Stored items
##############################

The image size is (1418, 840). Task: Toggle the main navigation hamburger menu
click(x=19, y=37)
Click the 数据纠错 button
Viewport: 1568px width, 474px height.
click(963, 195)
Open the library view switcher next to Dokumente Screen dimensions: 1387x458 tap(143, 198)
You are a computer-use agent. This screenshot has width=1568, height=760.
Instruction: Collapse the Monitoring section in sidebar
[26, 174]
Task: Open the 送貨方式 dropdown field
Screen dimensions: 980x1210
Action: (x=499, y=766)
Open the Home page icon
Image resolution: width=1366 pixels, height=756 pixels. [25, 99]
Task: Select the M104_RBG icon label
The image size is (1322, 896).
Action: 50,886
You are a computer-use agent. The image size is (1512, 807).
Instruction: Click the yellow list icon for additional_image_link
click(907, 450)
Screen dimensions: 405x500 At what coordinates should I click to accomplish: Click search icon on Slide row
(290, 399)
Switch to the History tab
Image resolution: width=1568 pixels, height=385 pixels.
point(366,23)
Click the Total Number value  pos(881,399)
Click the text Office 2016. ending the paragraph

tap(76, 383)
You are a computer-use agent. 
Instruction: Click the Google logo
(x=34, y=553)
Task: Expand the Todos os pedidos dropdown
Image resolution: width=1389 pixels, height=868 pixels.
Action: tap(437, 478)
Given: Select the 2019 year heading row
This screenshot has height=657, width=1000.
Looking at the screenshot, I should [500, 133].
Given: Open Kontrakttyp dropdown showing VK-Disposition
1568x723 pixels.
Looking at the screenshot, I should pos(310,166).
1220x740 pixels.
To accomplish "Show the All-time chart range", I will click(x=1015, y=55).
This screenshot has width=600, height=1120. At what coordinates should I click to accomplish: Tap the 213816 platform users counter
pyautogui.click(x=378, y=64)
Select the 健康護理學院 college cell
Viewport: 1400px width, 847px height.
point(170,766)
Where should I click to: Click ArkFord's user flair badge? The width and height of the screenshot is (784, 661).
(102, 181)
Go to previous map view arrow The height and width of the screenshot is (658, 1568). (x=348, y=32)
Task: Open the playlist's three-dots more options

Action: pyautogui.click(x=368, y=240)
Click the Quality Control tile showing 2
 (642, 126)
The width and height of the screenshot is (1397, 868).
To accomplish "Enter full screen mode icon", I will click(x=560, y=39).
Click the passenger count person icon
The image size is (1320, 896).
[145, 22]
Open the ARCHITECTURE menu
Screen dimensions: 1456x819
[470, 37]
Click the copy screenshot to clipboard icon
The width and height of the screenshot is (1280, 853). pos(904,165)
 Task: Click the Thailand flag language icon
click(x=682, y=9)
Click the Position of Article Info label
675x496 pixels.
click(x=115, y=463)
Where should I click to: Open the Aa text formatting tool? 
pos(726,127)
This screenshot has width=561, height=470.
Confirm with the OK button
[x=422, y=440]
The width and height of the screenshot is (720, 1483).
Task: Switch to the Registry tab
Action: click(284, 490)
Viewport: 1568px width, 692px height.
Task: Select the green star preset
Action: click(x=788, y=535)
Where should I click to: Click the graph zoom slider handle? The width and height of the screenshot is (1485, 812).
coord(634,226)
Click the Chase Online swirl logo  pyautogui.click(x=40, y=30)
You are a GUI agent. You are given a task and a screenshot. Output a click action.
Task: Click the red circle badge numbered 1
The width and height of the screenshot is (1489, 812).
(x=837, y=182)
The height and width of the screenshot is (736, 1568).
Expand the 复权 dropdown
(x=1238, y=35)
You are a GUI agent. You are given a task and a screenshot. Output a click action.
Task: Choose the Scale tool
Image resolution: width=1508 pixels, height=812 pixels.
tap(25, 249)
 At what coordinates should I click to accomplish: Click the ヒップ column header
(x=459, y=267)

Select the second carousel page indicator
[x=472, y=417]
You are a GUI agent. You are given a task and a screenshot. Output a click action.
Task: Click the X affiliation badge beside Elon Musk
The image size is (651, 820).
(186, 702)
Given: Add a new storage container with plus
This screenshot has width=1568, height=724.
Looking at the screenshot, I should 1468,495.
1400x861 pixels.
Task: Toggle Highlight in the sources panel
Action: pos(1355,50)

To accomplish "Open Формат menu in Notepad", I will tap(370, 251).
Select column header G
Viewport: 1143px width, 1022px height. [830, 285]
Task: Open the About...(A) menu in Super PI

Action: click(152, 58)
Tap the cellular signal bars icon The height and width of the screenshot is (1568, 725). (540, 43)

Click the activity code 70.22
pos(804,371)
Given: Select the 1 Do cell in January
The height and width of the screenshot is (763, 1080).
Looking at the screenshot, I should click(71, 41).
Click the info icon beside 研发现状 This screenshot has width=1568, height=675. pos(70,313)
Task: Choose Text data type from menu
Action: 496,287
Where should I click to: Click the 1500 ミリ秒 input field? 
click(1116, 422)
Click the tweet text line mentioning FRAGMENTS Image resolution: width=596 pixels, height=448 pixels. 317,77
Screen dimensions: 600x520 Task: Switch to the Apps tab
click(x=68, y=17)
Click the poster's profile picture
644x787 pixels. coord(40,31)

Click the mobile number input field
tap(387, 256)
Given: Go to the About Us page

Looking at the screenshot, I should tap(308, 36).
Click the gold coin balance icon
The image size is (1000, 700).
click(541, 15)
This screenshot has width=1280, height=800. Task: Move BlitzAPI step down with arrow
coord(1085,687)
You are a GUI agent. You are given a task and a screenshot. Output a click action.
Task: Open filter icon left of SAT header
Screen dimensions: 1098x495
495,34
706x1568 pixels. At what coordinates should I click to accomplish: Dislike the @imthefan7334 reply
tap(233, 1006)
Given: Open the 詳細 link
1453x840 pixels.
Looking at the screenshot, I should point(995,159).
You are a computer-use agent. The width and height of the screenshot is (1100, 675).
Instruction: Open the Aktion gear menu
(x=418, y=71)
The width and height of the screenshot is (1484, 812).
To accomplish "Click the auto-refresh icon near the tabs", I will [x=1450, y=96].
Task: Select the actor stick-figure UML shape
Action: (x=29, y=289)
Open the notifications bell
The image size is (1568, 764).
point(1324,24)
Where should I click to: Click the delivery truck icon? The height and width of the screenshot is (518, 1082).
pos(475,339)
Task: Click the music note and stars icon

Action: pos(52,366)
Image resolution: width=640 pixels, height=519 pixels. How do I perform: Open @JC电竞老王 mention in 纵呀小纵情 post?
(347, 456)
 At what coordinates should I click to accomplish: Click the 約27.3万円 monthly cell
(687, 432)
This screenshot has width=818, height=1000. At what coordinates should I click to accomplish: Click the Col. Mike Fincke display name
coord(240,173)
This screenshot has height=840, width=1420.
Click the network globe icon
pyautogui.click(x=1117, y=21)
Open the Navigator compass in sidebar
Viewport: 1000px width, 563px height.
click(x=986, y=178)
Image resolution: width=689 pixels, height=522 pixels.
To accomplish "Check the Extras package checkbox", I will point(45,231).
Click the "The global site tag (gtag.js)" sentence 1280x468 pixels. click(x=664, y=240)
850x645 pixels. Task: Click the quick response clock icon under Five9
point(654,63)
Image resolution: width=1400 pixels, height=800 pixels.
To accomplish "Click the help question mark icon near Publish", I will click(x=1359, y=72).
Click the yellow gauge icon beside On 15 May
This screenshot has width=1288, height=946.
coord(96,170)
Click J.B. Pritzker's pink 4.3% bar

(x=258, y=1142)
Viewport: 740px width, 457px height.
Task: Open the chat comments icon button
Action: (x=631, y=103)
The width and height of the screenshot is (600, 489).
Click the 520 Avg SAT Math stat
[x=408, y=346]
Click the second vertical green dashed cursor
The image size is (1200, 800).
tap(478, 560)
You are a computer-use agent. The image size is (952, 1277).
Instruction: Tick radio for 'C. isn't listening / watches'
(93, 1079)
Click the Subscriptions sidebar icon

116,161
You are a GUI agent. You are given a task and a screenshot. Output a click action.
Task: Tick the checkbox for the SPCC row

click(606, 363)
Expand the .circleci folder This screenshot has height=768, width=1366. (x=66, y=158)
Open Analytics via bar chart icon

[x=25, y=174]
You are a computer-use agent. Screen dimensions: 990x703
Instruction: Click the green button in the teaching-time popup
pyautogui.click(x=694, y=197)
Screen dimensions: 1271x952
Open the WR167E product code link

##############################

§ **Task description**: Rewrite the lines of the rows from the one holding "Click the Total" through the one holding "will click(x=1015, y=55).", both included, putting "menu" wherever "dropdown" appears and leaving everything else the same. Give only those lines.

§ **Expected answer**:
Click the Total Number value  pos(881,399)
Click the text Office 2016. ending the paragraph

tap(76, 383)
You are a computer-use agent. 
Instruction: Click the Google logo
(x=34, y=553)
Task: Expand the Todos os pedidos menu
Image resolution: width=1389 pixels, height=868 pixels.
Action: tap(437, 478)
Given: Select the 2019 year heading row
This screenshot has height=657, width=1000.
Looking at the screenshot, I should [500, 133].
Given: Open Kontrakttyp menu showing VK-Disposition
1568x723 pixels.
Looking at the screenshot, I should pos(310,166).
1220x740 pixels.
To accomplish "Show the All-time chart range", I will click(x=1015, y=55).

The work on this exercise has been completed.